As hospital stays for psychiatric patients have decreased, home health is playing a more important role in psychiatric care, said Dierdre Fisher, MSN, APRN, CNS, director of psychiatric services for Concord Home Care Inc. in San Antonio. Home health nurses have time to do more than just control symptoms, she said. "We get to see the families. We get to see the patients in their natural environment." Home health nurses can educate patients and families and help them stay out of the hospital, she said.

Besides deinstitutionalization, one of the greatest changes in psychiatric nursing has been the discovery of the role of neurotransmitters and the realization that most mental illnesses have a biological basis, psychiatric nurses say. As brain research has improved, so have the medicines that control mental illness.

"We have seen a great change from the old anti-psychotic drugs," Luna said. Those drugs had side effects such as weight gain and sluggishness that made patients not want to take them.

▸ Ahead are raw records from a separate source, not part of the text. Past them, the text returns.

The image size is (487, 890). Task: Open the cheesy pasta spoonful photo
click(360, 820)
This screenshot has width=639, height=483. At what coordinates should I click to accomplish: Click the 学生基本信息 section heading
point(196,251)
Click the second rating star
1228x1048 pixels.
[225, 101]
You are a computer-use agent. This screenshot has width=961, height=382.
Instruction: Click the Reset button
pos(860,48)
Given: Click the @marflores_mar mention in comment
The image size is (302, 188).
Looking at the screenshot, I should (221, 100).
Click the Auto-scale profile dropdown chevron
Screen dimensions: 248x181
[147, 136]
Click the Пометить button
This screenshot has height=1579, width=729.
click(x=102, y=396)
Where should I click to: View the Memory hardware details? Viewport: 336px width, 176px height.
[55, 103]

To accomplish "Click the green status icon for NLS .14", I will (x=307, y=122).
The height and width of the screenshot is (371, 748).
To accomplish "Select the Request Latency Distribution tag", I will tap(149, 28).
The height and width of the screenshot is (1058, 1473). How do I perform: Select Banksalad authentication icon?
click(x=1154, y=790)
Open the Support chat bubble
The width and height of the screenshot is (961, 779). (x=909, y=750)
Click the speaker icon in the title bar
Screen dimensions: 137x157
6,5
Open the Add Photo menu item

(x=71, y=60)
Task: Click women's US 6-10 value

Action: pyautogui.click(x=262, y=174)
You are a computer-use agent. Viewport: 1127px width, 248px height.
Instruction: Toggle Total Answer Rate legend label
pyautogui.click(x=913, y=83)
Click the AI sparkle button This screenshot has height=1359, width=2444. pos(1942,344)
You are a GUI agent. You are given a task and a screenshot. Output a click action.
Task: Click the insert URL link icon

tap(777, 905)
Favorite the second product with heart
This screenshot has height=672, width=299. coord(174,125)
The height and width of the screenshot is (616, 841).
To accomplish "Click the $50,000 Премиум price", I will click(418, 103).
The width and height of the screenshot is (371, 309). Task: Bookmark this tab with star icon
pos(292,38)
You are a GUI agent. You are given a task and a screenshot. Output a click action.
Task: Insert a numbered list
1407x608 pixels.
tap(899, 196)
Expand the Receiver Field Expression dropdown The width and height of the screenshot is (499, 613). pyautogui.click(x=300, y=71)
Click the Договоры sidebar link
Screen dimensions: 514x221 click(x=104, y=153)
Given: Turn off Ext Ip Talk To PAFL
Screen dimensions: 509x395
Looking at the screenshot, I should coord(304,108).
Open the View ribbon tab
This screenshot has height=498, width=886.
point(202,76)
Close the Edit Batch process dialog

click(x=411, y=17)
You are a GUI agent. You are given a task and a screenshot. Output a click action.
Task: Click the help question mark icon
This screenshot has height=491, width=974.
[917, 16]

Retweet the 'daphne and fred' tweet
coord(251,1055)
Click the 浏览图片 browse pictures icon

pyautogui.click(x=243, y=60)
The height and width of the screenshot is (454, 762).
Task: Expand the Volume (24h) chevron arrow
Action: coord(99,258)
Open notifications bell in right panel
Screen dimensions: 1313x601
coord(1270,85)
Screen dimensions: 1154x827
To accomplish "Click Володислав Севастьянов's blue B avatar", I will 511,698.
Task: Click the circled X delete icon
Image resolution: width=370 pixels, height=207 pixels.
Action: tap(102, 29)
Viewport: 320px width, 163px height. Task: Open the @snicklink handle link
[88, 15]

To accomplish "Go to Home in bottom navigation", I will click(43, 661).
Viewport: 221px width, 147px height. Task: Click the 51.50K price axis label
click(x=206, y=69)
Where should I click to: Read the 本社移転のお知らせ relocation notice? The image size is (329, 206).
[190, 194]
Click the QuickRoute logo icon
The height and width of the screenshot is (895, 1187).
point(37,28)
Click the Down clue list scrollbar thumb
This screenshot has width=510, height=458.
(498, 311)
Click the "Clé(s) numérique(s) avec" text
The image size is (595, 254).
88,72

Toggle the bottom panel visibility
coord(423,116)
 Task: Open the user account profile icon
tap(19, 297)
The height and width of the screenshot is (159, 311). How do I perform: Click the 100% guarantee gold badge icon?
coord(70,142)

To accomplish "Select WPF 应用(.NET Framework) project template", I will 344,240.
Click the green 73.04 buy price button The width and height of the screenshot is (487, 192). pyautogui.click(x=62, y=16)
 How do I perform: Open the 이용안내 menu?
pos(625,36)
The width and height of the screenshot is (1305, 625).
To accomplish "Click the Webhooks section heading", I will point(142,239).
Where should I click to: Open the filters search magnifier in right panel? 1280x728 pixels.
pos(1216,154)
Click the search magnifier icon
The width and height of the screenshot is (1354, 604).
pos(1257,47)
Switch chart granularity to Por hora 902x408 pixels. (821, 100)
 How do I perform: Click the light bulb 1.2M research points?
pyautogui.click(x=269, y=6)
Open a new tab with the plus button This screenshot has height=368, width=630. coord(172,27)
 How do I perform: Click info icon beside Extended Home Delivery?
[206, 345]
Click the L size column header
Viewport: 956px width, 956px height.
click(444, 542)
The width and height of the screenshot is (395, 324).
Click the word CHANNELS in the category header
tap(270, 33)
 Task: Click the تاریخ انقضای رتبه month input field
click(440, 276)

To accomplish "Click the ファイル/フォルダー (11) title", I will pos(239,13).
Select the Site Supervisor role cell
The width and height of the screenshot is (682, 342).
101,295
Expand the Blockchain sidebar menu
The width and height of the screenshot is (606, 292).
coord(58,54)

The newer medications have fewer side effects or have ways to control the side effects and patients seem more willing to take them, nurses said.

The realization that mentally ill patients suffer from brain disorders has influenced not only the treatment of their symptoms, but the way they are treated by hospital staff, Saxe said. As with any medical patient, the nurse's greatest responsibility is to make the psychiatric patient feel safe and comfortable, she said, by talking, giving prescribed medications, adjusting the environment as much as possible and trying to control mental as well as physical pain.

"I personally believe that the No.1 thing that psychiatric nurses do is to use themselves as a therapeutic tool," Nadler-Moodie said. Psychiatric nurses don't have diagnostic tools such as X-rays or lab reports or even a reliable report from the patient to help figure out what is causing pain. They must rely on their ability to listen, talk and assess.

Many psychiatric patients who live on the streets or abuse substances are incapable of caring for themselves and have substantial physical as well as psychiatric problems. Luna recalled a patient who came into the emergency room claiming her vagina was falling out. The medical team thought she was hallucinating, but it turned out that she had a serious medical condition, and she was psychotic.

 

 
 

At Scripps Mercy Hospital in San Diego, Amanda Saxe, RN (center), a psychiatric nurse in the behavioral health inpatient unit, and Marlene Nadler-Moodie, MSN, APRN, a clinical nurse specialist for behavioral health, usually see patients for a few days, then release them. Some go home to families or to their own apartments and good outpatient care; others have nowhere to go, despite the best efforts of nurses to place them.